А проклятая флейта визжит тем временем в самые уши, и вдали все ворочаются плохо различимые – но очень хорошо ощутимые – басы.

На улицах толпы, пьяные от ощущений. Восстание! Скоро! Завтра! Долой немцев! Уже началось! Будет! Скоро! Освободим Варшаву! Купите газету «Голос свободной Варшавы»! Купите газету «Варшавянка»!

В опустевшей после спешного отбытия Фритца с супругой квартире хозяйничают два странных господинчика: один угрюмый, рослый, кадыкастый, другой нервно хихикающий, с красной физиономией, пухленький. Один неспешно выламывает паркет и складывает плитки брикетами, а второй торопливо копается во вскрытом брюхе комода, и шелковые чулки свисают с его рук, как кишки.

Да и вообще по всему оставленному немцами дому суета и брожение, доносятся быстрые шаги, треск чего-то рвущегося и ломающегося, шорох, приглушенная брань. Суетливая деятельность не прекращается ни на минуту: растаскивают, выискивают, упихивают и разбегаются, разбегаются, предоставляя добычу другим, еще более голодным, еще более неприхотливым.
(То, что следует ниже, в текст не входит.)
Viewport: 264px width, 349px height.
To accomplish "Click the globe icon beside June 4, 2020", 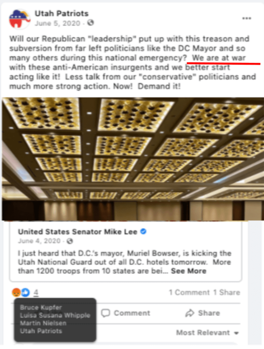I will [x=70, y=241].
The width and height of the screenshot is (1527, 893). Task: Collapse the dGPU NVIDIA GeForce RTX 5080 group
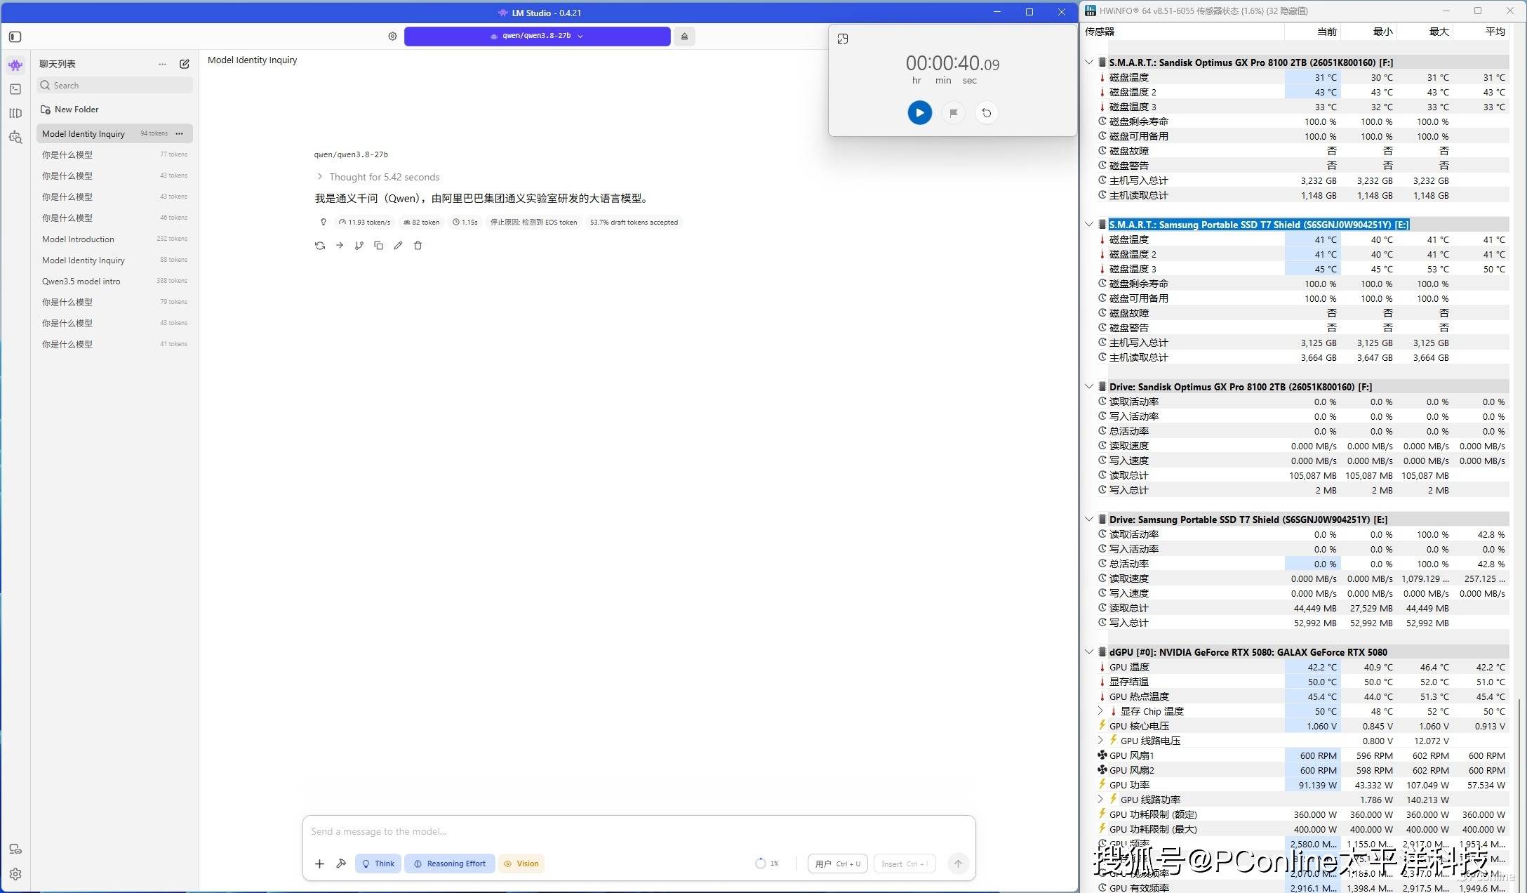1089,652
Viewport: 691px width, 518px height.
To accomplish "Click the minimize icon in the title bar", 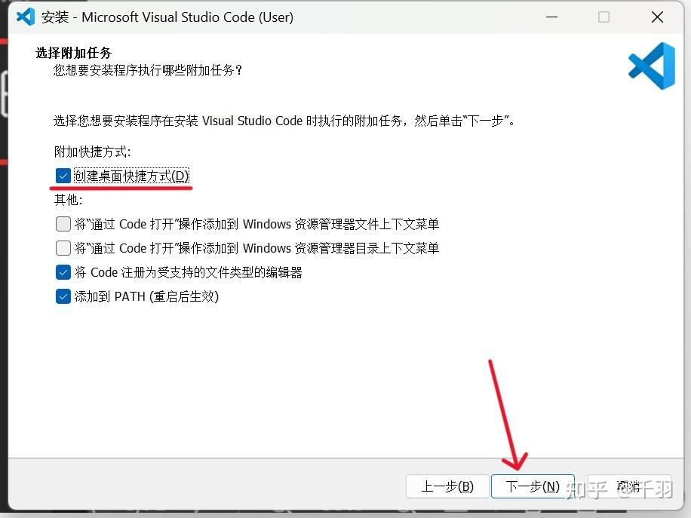I will pyautogui.click(x=551, y=17).
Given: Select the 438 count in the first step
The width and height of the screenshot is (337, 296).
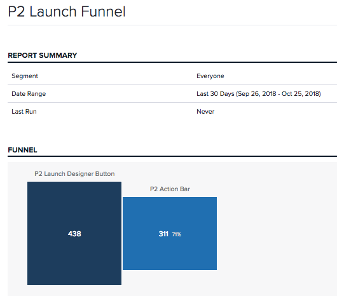Looking at the screenshot, I should pyautogui.click(x=74, y=234).
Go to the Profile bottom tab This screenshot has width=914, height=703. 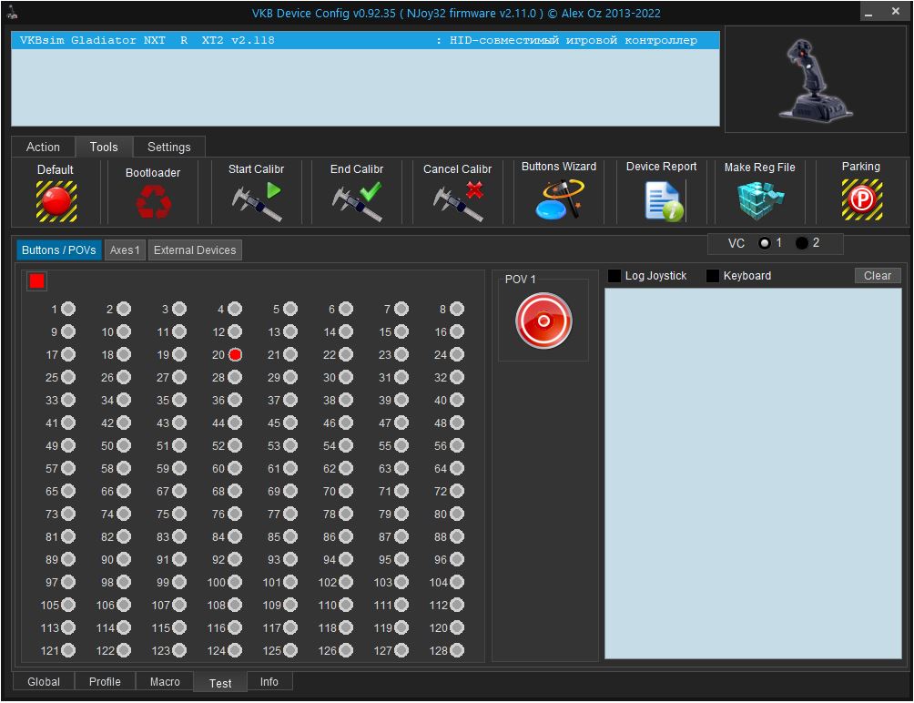tap(105, 682)
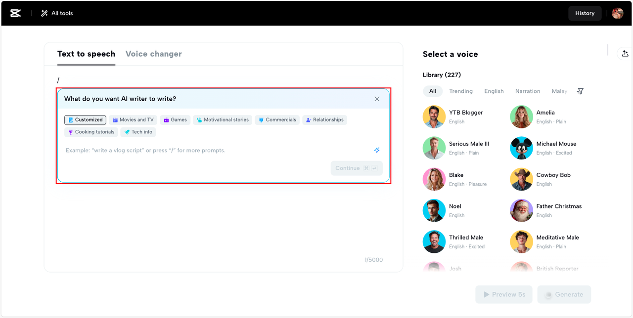Pick the Cowboy Bob voice avatar
This screenshot has height=318, width=633.
[521, 179]
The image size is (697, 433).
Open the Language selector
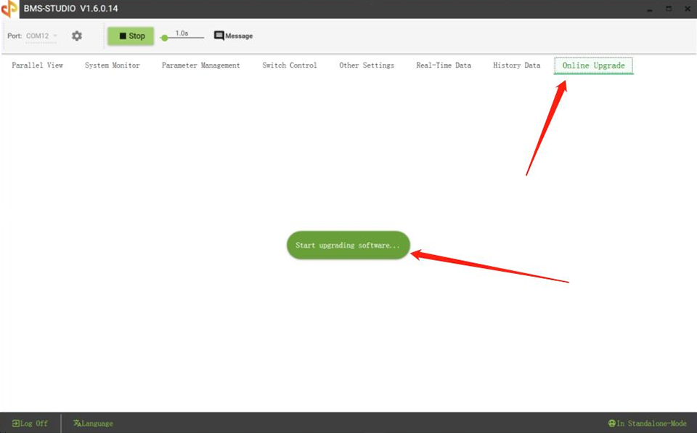point(93,423)
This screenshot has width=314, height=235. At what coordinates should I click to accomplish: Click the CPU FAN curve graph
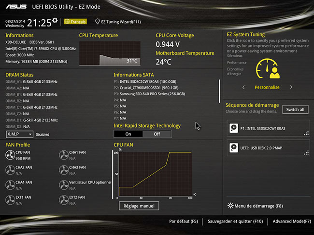155,174
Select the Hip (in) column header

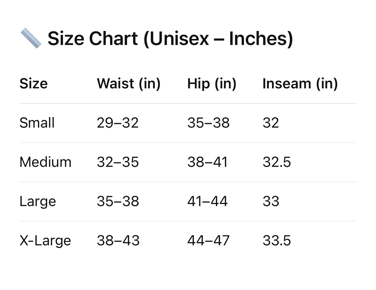click(x=212, y=84)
Борута остановился в раскрытых дверях. Мимо прошла растрепанная возбужденная баба с узлом на плече, рассеянно встретилась с Борутой мечтательным, растревоженным взором и двинулась дальше, по лестнице вниз. За нею семенил дочерна загорелый жилистый мужичок в пиджаке и кепочке, который, проходя, вдруг глуповато подхихикнул. Оба выглядели неправдоподобно счастливыми.